**What you are asked to do:** The line with "Task: Tap the Venmo Pay/Request button" through the last line of the entries: give these again exactly, and only these, without any pictures.

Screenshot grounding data

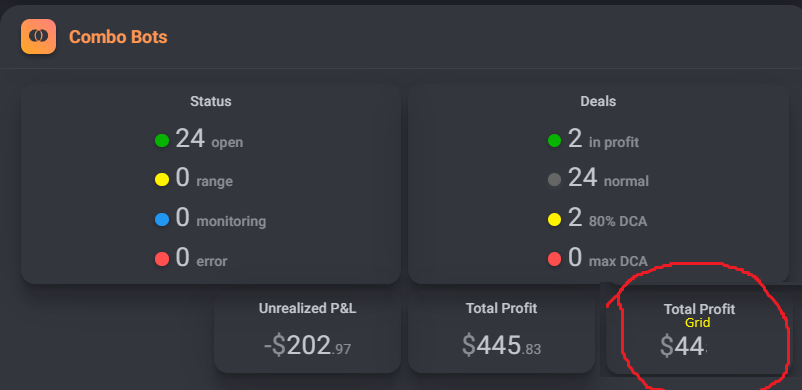Open the Total Profit $445.83 card
The height and width of the screenshot is (390, 802).
pyautogui.click(x=501, y=332)
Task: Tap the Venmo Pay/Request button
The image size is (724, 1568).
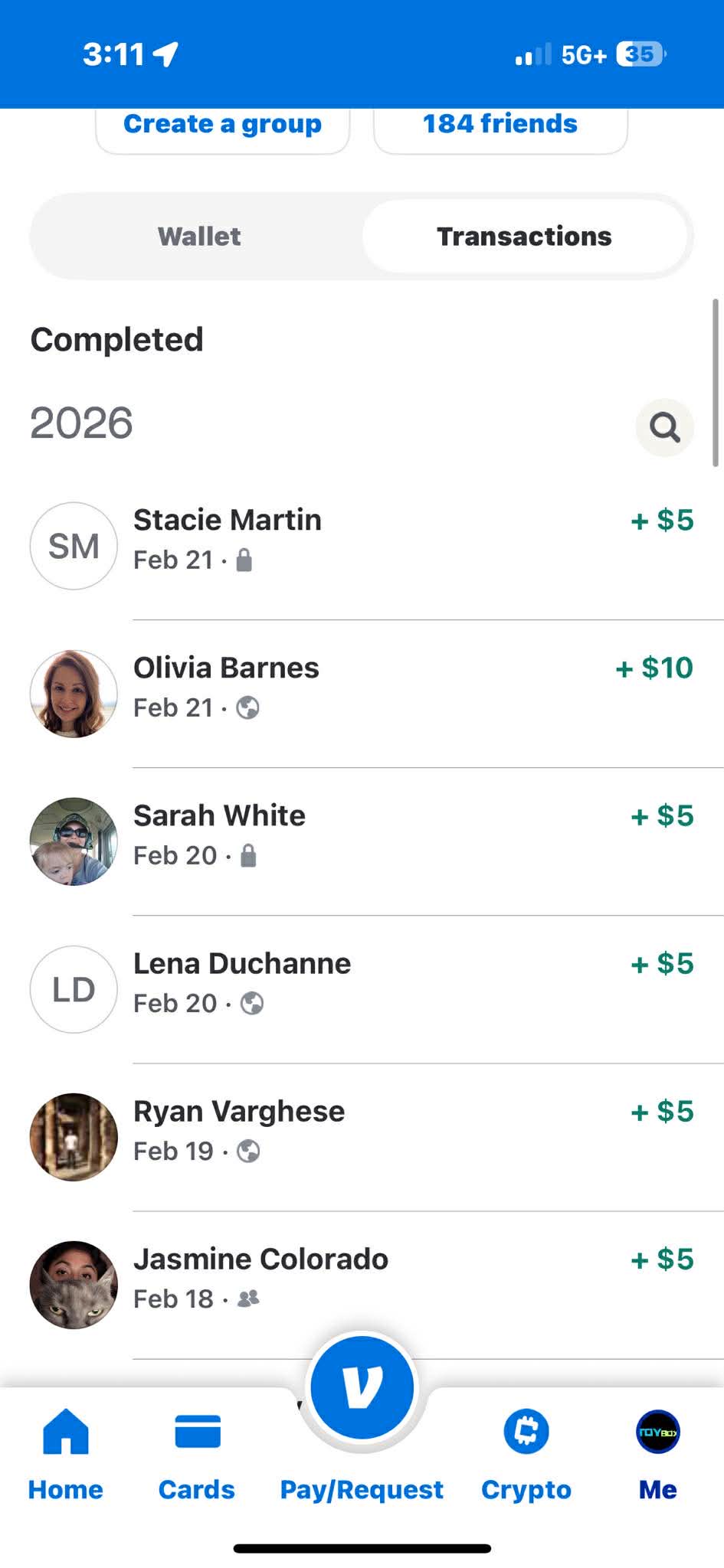Action: pos(362,1387)
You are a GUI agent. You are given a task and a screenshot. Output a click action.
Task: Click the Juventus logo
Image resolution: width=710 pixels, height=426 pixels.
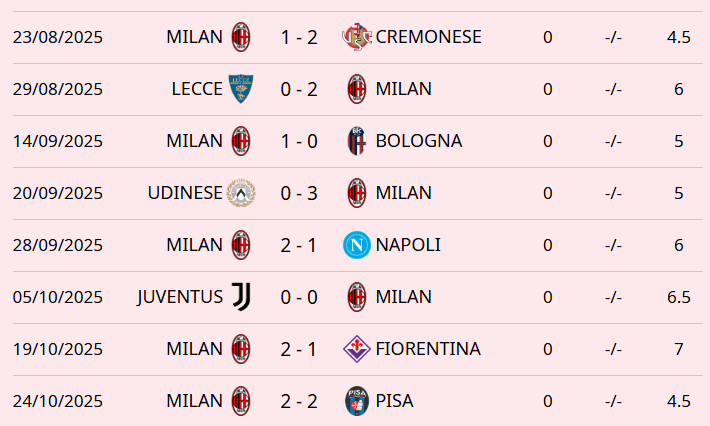point(241,297)
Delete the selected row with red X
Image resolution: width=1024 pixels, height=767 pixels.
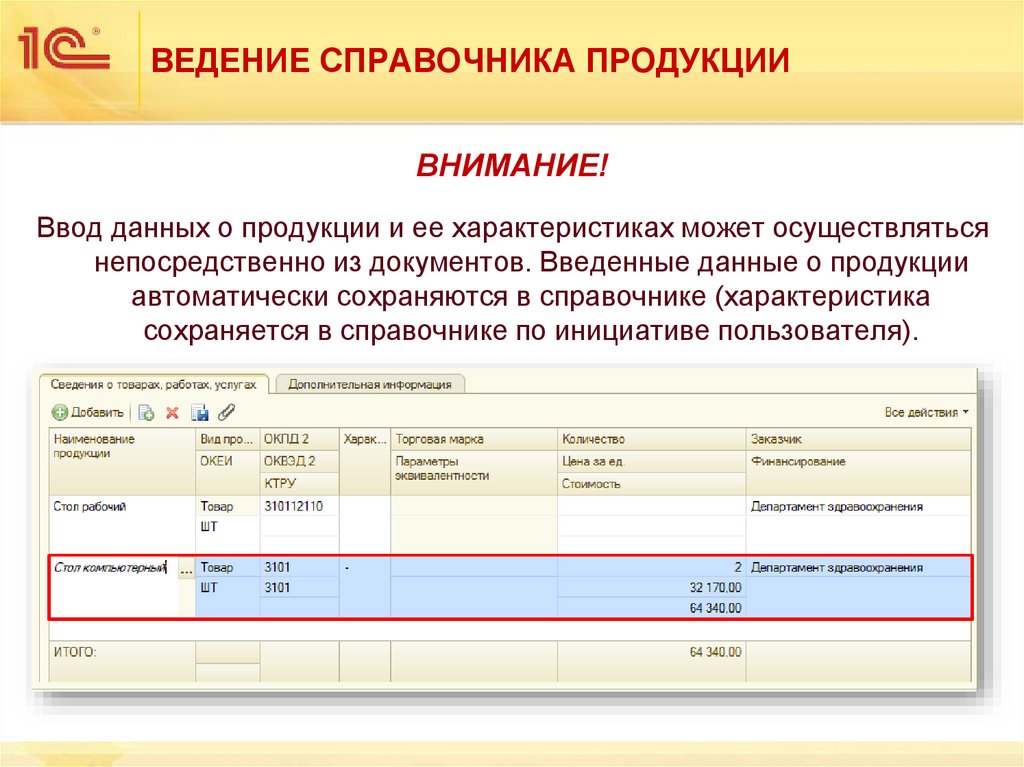171,412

**Reply to the task:**
Task: Tap the Venmo Pay/Request button
The image size is (724, 1568).
Action: pos(362,1387)
You are a GUI agent. You are given a task and a screenshot. Output a click action.
Task: Click the Juventus logo
Image resolution: width=710 pixels, height=426 pixels.
point(241,297)
Delete the selected row with red X
Image resolution: width=1024 pixels, height=767 pixels.
171,412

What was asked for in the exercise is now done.